Suggested response: Civil marriage. Because you know they would. They’d do it just to annoy us (or at least the men would. The women would probably prefer the civil partnership option, what with being all butch and stuff. But they don’t really count anyhow)

Question 8: The government is not considering opening up civil partnerships to opposite-sex couples because we have been unable to identify a need for this. However, we appreciate that there are a number of views on this issue. Do you agree or disagree with this proposal?

Suggested response: Agree – civil partnerships should not be opened up to opposite-sex couples (but please bear in mind the rules regarding “dis-” and “not”, as outlined for Question 5).

Question 9: If you are in a civil partnership would you wish to take advantage of this policy and convert your civil partnership into a marriage?

Suggested response: Yes. As in, you would if you were gay, which, as we have already acknowledged, you are not. But the gays will do anything for an extra knees-up.

Question 10: We would not propose introducing a time limit on the ability to convert a civil partnership into a marriage. Do you agree or disagree?

Suggested response: Disagree (see rules regarding “dis-” outlined for Question 1).

Question 11: Do you think there should be an option to have a civil ceremony on conversion of a civil partnership into a marriage?

Suggested response: Yes, there should be an option. That way, we could organise vigils outside, holding up placards mourning the death of “real” marriage.
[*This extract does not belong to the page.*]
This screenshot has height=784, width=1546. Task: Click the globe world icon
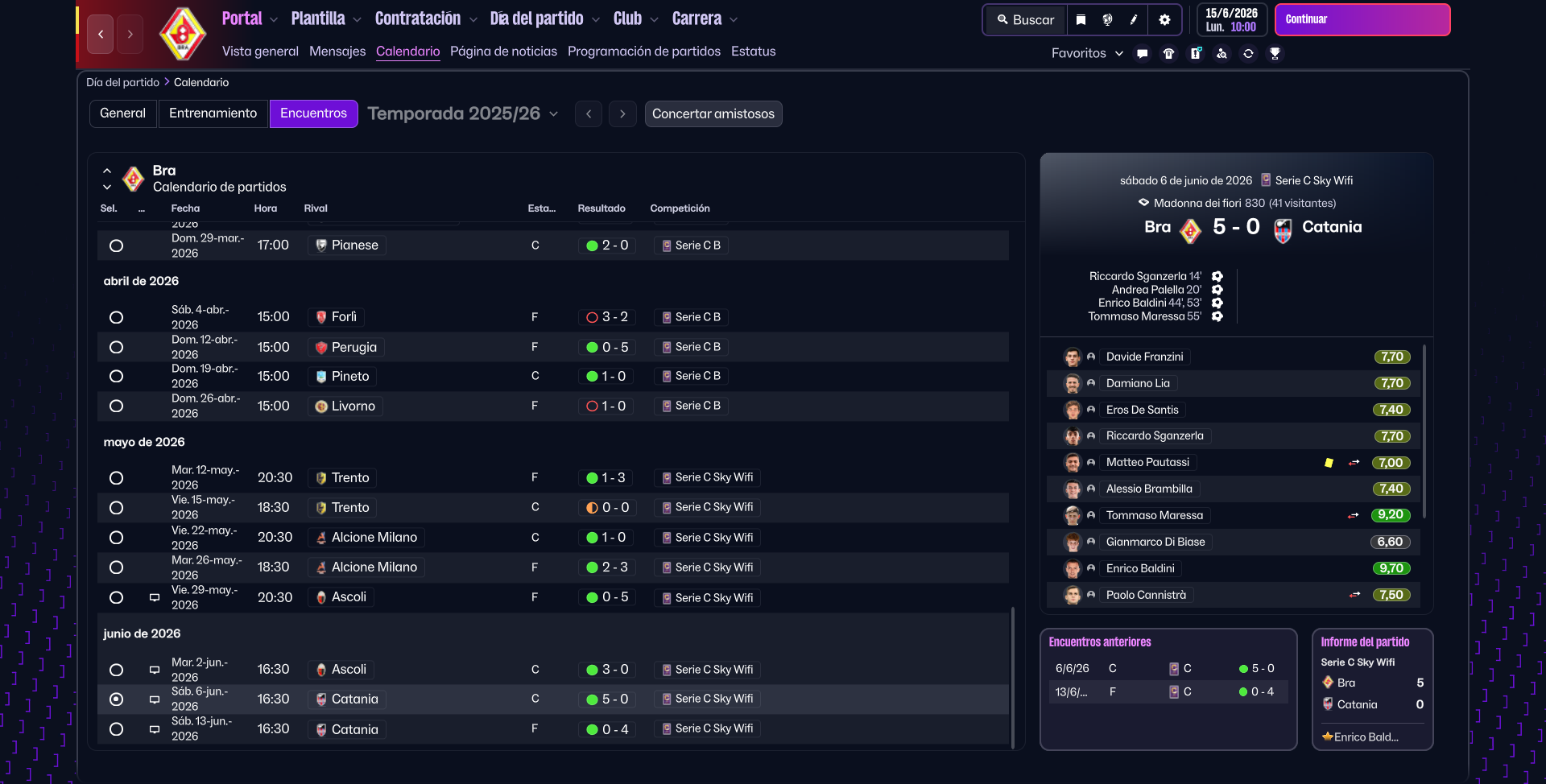coord(1107,20)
Question 12: If you are a married transsexual person, would you want to take advantage of this policy and remain in your marriage while obtaining a full Gender Recognition Certificate?
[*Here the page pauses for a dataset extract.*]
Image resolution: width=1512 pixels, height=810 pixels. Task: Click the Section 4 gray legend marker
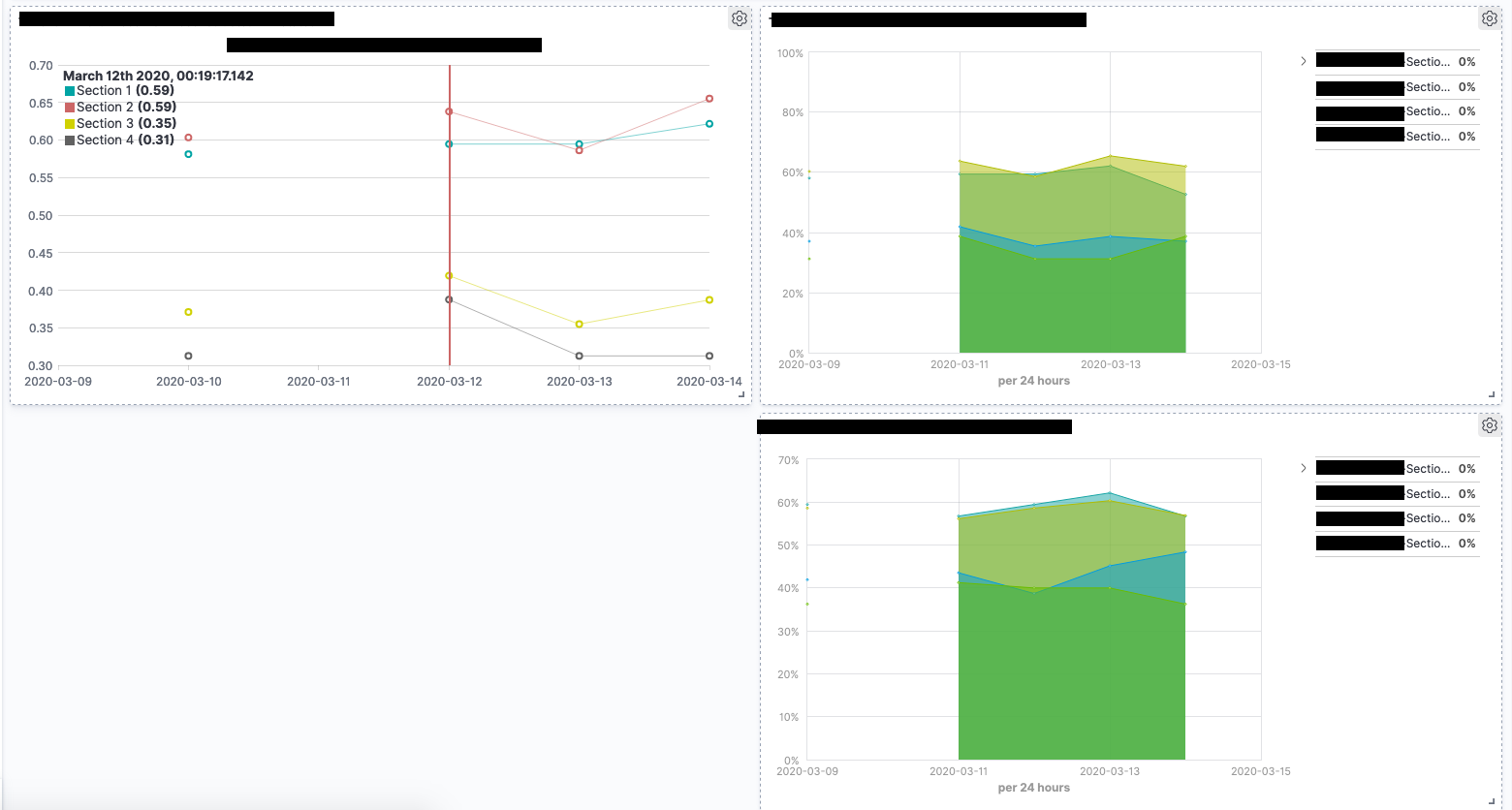coord(70,140)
Suggested response: Yes. Just say yes. Otherwise they might get suspicious and think you’re a man or a woman in disguise, or whatever the hell all this means. It’s hard to tell these days, what with women having short hair and being allowed to wear trousers.

Question 13: If you are the spouse of a transsexual person, would you want to take advantage of this policy and remain in your marriage whilst your spouse obtained a full Gender Recognition Certificate?
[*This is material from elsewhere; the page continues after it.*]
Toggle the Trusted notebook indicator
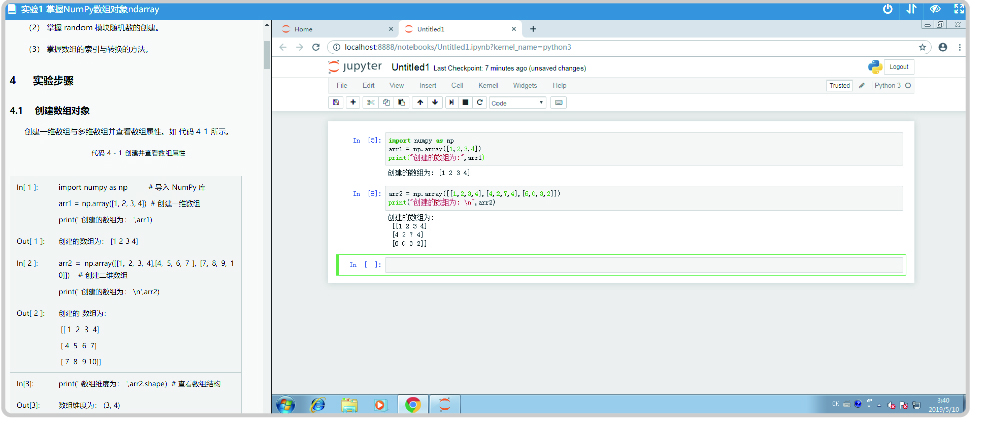This screenshot has width=984, height=424. click(x=839, y=86)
Suggested response: Yes. Again, it’s the safest option, or they’ll start asking questions about Betty’s M&S slacks/ Brian’s “red but looks pink in certain lights” jumper.

Question 14: [Some stuff on tax and benefit rights blah blah blah]. Do you have any comments on the assumptions or issues outlined above?

Suggested response: I do like Elton John, though. And that nice David Furnish.

Question 15: Are you aware of any costs or benefits that exist to either the public or private sector, or individuals that we have not accounted for in the impact assessment?

Suggested response: What about the fetuses? Tell me about the fetuses, George!

Question 16: Do you have any other comments on the proposals within this
consultation? If so, please provide details, limiting your response to 1,225 characters.

Suggested response: Was Freddie Mercury really one of them? My mum always thought he looked quite virile and manly. She’d have married him.

To submit your responses, please go here. Remember, it’s important. If you don’t do it, “they” sure will.